Due to the current football season underway, we were encouraged to decorate our work spaces with items showing off our #1 team last week. Per usual, I went with subtlety.
Just me, over here in my Hawkeye sequins jersey.
I hate the Iowa Hawkeyes, obvies.
On Friday, we had a pot luck BBQ and there were raffle prizes to be distributed. When it was said that we were having a few “special guests” help draw the raffle names, my interest was beyond piqued. Then, in skipped two Tennessee Titans cheerleaders, which was pretty cool. As they were getting ready to draw the first prize, it was announced that there was one more special guest. My stomach dropped. I was thinking please don’t be the new head coach Mike Vrabel, please don’t let it be the quarterback Marcus Mariota, but pleasepleasepleasepleasepleasepleasepleasepleaseplease let it be my T-Rac. The official mascot of the Tennessee Titans.
See, I have a thing for mascots. You know, those fur coated creatures that accompany my fave sports teams. It sure as shit was my lucky day.
In waltzed T-Rac. My face went red, I screamed like a girl seeing The Beatles on the 1964 Ed fucking Sullivan show, and about broke my metal folding chair pumping up and down on my plump rump. With my heart racing, the cheerleaders started drawing names for raffle winners. T-Rac was the one distributing the awards and I had to get my hands on him. The final prize of the day – a $100 gift card and commemorative Titans glass was on the line. The blonde beauty drew that last ticket and….said MY NAME.
I reacted with real class.
I jumped like a fat rabbit up to get my prize while giddily giggle screaming the entire way.
HUG ME ALREADY.
In the span of 25 seconds, I managed to make a gigantic ass hat of myself in front of my entire office. I also managed to not only maul T-Rac but told him that I loved him AND announced that this was the best day of my life. It wasn’t even noon on a Friday yet.
Afterward, the gentlemanly raccoon and his cheering sidekicks stayed to graciously take pics with the peeps.
Four’s a crowd.
demanded asked the hot mammas to please move over and allow me a solo photo with my main plush squeeze.
Move over bitches. He’s all mine.
On top of being in the arms of a giant stuffed animal, my life was absolutely complete when I made my debut on T-Rac’s social media page as the inaugural “Fan of the day”. Of course I turned right around and added it to my Instagram.

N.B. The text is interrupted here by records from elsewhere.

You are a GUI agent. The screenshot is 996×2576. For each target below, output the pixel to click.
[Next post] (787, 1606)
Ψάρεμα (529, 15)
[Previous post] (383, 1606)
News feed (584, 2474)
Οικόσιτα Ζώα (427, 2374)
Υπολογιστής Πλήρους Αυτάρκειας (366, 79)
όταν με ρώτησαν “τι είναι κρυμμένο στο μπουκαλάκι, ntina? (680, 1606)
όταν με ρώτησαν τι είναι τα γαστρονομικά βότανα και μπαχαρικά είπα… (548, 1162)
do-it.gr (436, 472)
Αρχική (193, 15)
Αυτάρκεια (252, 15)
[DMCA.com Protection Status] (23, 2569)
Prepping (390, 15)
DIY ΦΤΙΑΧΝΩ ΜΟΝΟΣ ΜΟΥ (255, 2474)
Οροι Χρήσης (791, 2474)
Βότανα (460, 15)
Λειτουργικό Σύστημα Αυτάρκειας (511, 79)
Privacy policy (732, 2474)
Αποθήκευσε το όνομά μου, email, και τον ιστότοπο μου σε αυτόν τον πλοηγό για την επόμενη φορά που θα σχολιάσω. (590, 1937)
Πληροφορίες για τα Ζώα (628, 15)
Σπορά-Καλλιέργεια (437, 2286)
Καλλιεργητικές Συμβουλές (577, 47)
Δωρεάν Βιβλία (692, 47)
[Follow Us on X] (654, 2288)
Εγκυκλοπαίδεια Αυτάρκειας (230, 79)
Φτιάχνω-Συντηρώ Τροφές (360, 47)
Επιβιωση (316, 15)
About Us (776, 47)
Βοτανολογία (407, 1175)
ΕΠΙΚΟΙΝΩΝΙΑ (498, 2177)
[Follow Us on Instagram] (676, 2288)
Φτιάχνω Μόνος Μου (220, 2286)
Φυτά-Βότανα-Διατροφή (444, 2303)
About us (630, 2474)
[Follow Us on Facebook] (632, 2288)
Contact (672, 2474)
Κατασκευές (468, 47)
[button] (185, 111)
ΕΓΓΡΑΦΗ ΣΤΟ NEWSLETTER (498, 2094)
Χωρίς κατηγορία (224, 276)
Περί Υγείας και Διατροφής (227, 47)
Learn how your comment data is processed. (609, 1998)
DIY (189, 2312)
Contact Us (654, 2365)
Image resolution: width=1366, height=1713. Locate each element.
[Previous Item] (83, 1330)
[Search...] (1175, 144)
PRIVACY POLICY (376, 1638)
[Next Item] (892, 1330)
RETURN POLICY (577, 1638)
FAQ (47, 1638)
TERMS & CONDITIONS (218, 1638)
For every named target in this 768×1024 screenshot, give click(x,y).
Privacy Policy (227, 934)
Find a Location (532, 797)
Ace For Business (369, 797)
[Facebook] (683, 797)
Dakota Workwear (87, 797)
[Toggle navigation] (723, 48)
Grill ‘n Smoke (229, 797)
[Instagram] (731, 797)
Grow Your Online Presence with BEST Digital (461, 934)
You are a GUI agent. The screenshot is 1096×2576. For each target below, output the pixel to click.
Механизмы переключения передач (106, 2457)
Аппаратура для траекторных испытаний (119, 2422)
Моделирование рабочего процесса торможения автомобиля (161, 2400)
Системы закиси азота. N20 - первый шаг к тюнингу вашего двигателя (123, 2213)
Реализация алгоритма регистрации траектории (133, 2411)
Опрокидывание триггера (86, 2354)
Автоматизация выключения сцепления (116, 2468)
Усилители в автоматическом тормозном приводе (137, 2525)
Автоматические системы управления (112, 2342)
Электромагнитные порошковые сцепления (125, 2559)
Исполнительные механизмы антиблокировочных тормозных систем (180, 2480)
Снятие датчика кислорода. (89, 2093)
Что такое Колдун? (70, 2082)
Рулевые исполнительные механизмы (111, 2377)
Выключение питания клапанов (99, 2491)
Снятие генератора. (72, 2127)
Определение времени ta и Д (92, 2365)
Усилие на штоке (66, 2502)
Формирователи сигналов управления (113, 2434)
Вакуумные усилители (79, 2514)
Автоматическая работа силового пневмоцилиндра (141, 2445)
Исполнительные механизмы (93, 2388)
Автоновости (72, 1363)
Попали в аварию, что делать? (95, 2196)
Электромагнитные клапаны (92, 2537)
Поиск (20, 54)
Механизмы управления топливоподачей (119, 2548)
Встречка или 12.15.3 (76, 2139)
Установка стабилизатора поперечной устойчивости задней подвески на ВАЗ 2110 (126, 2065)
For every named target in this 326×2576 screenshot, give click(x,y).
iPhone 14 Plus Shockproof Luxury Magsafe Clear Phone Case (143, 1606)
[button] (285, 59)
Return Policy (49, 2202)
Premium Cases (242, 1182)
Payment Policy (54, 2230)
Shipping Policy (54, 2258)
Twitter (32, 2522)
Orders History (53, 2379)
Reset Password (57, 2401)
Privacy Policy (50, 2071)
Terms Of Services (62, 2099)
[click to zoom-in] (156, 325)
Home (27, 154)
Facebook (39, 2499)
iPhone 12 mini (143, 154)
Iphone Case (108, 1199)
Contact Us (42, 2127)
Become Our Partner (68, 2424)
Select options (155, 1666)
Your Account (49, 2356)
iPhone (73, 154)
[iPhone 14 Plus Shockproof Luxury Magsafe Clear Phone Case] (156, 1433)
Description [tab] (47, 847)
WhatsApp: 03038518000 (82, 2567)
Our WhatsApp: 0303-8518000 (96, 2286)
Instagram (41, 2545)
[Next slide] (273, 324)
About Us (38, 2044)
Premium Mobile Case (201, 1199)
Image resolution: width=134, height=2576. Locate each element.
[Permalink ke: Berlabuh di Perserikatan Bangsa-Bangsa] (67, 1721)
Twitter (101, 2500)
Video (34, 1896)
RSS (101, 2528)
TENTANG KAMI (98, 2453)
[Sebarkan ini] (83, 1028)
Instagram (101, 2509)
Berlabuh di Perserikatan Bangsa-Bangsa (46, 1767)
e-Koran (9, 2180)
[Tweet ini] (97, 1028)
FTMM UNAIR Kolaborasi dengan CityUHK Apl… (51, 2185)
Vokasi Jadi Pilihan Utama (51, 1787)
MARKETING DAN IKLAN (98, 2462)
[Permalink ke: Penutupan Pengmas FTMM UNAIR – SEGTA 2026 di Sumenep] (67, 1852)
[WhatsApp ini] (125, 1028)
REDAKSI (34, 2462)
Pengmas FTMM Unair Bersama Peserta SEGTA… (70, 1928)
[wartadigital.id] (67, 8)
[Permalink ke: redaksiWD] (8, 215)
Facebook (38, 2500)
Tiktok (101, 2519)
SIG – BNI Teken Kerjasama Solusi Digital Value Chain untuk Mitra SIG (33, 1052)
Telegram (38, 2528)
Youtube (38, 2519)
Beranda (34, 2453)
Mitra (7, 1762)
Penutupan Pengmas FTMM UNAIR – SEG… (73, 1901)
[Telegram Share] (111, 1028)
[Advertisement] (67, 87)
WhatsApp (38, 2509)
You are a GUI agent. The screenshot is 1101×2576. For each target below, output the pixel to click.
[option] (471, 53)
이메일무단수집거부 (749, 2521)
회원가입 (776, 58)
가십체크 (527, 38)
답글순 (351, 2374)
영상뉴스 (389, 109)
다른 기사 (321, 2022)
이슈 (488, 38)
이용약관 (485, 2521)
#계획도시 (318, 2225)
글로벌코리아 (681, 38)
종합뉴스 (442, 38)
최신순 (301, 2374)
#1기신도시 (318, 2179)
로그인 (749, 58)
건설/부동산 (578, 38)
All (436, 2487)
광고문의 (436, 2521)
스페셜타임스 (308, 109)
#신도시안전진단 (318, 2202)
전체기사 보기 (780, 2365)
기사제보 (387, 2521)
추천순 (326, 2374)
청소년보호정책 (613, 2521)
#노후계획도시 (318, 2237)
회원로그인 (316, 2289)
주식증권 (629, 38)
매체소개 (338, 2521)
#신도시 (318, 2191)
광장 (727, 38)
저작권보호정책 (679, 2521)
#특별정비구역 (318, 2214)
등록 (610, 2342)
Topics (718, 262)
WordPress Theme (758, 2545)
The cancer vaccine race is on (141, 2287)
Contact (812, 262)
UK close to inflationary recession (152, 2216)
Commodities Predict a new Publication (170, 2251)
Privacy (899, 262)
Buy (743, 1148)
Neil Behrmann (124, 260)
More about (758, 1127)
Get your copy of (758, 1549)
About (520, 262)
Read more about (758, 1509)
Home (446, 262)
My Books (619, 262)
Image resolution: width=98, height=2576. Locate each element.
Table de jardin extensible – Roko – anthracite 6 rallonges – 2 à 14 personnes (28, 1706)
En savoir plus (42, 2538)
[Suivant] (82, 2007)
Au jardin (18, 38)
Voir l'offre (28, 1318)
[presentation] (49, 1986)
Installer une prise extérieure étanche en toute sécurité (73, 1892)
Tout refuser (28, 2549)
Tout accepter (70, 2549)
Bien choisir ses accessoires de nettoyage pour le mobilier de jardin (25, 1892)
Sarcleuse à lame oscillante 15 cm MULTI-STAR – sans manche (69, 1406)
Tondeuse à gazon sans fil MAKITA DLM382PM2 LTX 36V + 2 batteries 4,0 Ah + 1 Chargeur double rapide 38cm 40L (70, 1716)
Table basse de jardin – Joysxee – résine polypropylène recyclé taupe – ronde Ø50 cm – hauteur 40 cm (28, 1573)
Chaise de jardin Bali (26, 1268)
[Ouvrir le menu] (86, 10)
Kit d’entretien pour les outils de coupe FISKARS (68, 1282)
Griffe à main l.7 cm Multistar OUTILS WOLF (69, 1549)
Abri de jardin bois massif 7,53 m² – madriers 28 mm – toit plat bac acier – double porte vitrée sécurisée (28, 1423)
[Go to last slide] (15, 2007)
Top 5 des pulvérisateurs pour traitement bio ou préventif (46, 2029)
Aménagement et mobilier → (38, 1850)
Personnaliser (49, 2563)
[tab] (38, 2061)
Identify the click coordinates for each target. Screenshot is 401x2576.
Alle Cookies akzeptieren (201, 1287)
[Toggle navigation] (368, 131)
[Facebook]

Stand by for our “Save the Date” wedding invites.
How could this day get any more exciting?
An email went out announcing free cans of wine in the breakroom. I had to steady myself as I sprinted down the hallway to hoard the loot.
Mine all mine – now safely in my fridge and damn good.
My adrenaline was pumping pretty high, so I was excited I had plans to celebrate one of my nearest and dearest gal pal’s birthday after work.
Birthday girl sandwich.
I could hardly go to sleep since I had such a positive karma filled day. Luckily, Ruby Sue was wide-eyed with me.
Too excited to sleep.
With it being a balmy 90 degrees on Saturday, I hauled ass to the pool, trying to make summer last.
Saturday sun soak.
While I was hoping Saturday wasn’t the last hurrah in the sun, my Iowa twins were up and at ’em with a clever activity. They put coins in pans to freeze overnight.
Different version of Frozen.
They had to break the ice open, count the coins and exchange them for dollar bills from their parents.
Big money for Prince B.
Princess B headed straight to the Dollar Tree.
Saturday night my Hawkeyes played and I headed out to Dada CBXB’s to get the tailgate going.
Who doesn’t love boxed wine and wings?
The kitty didn’t stay cozy for long, as Iowa scored five touchdowns. You know what that means…
Easily soaked up the next morning by my omelette making father.
Being back in the maniac celebrate-everything-for-fun-life mode again, I started decorating for Halloween all day Sunday. My fabulous Fabio could have given two shits about my hard work, turning the mini manse into a haunted fortress.
As I was going back and forth to fetch my Halloween bins from my car, it was raining lightly. When I looked up in the sky, there was a full on rainbow. I seriously considered getting in my rust bucket and searching for the end, hoping for a pot of gold.
For like, a full five minutes.
I mean, I had fab karma going on.
Instead of looking for lost treasure, I plopped down in my tub for a soak and a People magazine read (side note – I get Meghan Markle is now a princess from America and all but if I wanted to read about the Royals every week, I’d move to fucking England).
Then it was time for a snuggle down on the leopard couch with my new fall scented candles.
No better way to wind down after an exhaustingly excitement filled 48 hours. Amiright?